For a spinner, how difficult is it to maintain sustainability?

Our cricket has also become very tough. My individual target is also to keep things simple and play to my strength. Every cricketer wants to give his best and prepare well. We are training hard in India and our only objective is to prepare well for the full-fledged long format cricket. Now that we have entered the Test arena, the idea is to pose a threat to the bigger teams and win matches. That’s our prime target. Overall, Afghanistan cricket has been doing quite well in the last few years. Not just the senior team, the U-19 boys have also done exceedingly well. They have qualified for the U-19 World Cup and have also won a series in Bangladesh. That’s a very good sign.

At a time when our cricket has taken a giant leap, it is important that I play my part well. With things going well and the players working hard, we are slowly working towards our goal. We will try and maintain consistency in all the major tournaments. People of my country want us to win the World Cup. That’s the only dream!

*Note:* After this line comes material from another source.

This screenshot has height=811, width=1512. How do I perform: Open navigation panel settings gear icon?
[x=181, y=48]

The next couple of years are going to be extremely crucial for Afghanistan cricket. How do you see yourself in the ranks?

The next five years are going to be extremely important, both for me and Afghanistan cricket. We have to remain steady, calm, and play to our potential. There will be hurdles, but I am sure, we can overcome them. The preparation has started, and the boys are keenly waiting for the moment when we can defeat the big teams. Winning or losing will be there, but our major target will be to raise the bar.

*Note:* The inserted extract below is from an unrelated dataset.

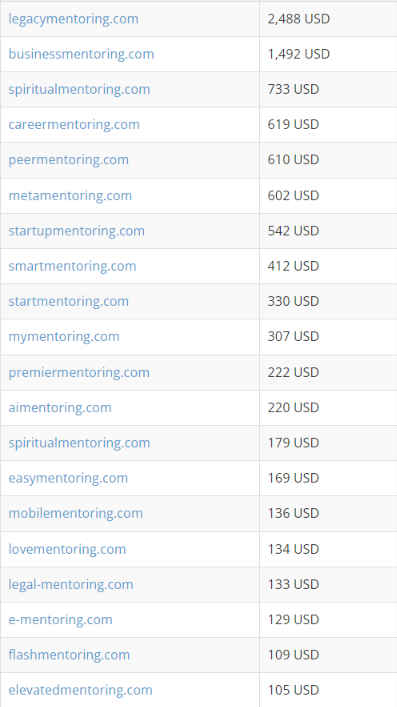Open the legacymentoring.com link
397x707 pixels.
(73, 19)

Rashid Khan (centre) celebrates with Sunrisers Hyderabad team-mates during the IPL. “In the IPL, you can see the big stars, the top coaches. They give you a clear idea about how to go ahead in a match,” Rashid says.   -  K. R. Deepak

 

You have suddenly become a youth icon in Afghanistan. How do you see that? Does that add to your responsibility?

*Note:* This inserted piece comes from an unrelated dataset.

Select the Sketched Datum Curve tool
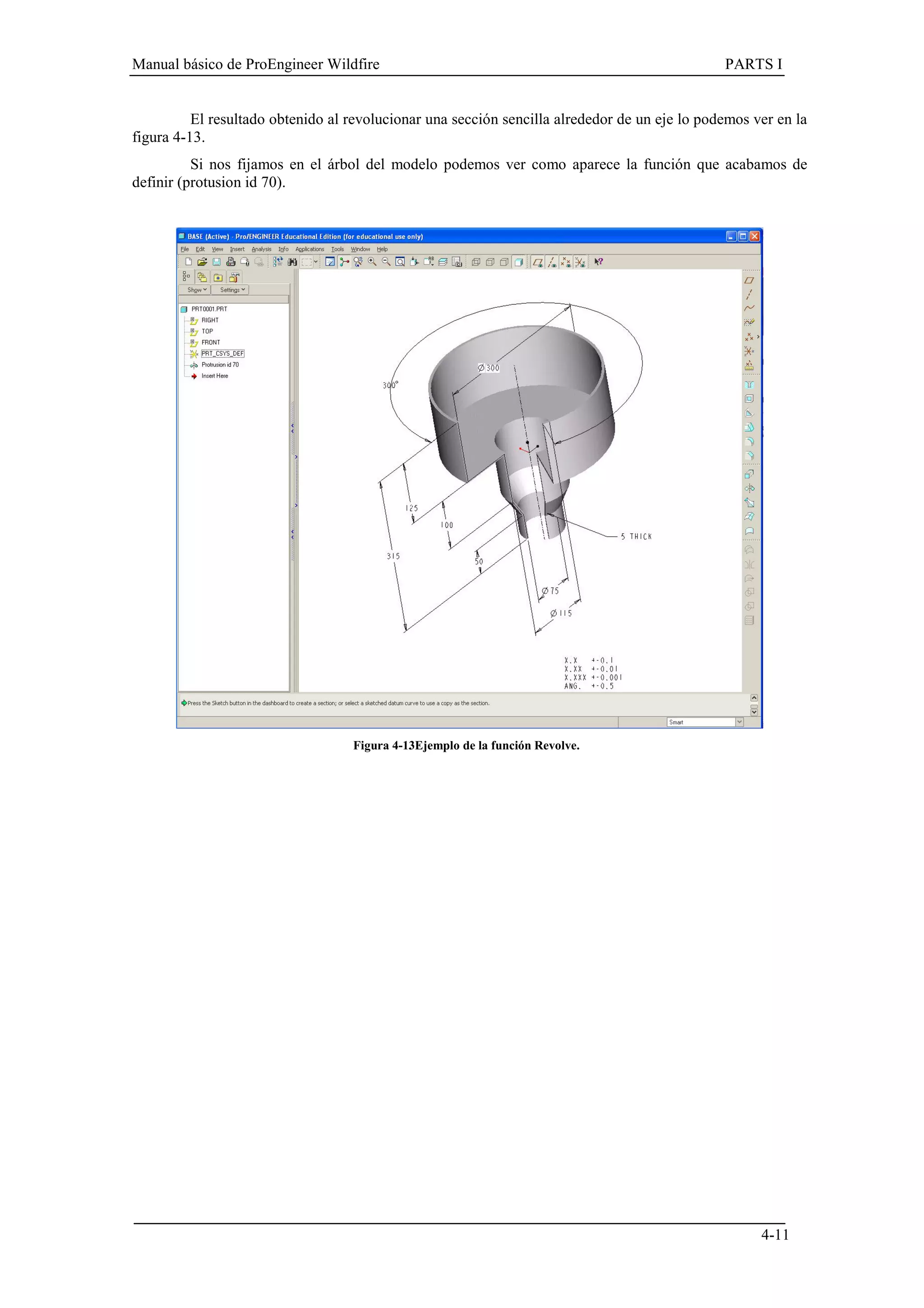924x1308 pixels. click(x=749, y=322)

Yes, the responsibility has gone up. I am just two years old in senior cricket. It is not easy to make a mark in just two years, but luckily, I have been able to do that. If you ask me, this has been like a dream. When I first walked into the senior team dressing room, I didn’t even believe that the next two years will actually change my world. Be it performing for Afghanistan or playing in so many leagues… it has been magical.

And not just that, I still can’t believe that so many youngsters treat me as their idol. That’s a huge honour for me. Things have come my way early, and now, it will be up to me to ensure that I respect this honour. I am grateful to the people of Afghanistan and my parents.

The other day I went to an academy in Kabul, where I was surprised to see nearly hundred young cricketers trying the art of leg-spin, and interestingly, they were all following my action. It felt good. I feel the future of Afghanistan cricket is in safe hands as we have quite a few talented spinners even in the U-19 side. They will keep the flag flying. We have a lot of talent in Afghanistan, but earlier, the scope was less. But now, with things improving so much, we can only hope that the situation will improve further.

Personally, it is important to keep the momentum going and stay grounded. Being humble would eventually help me maintain this success. I can’t afford to get carried away by early fame.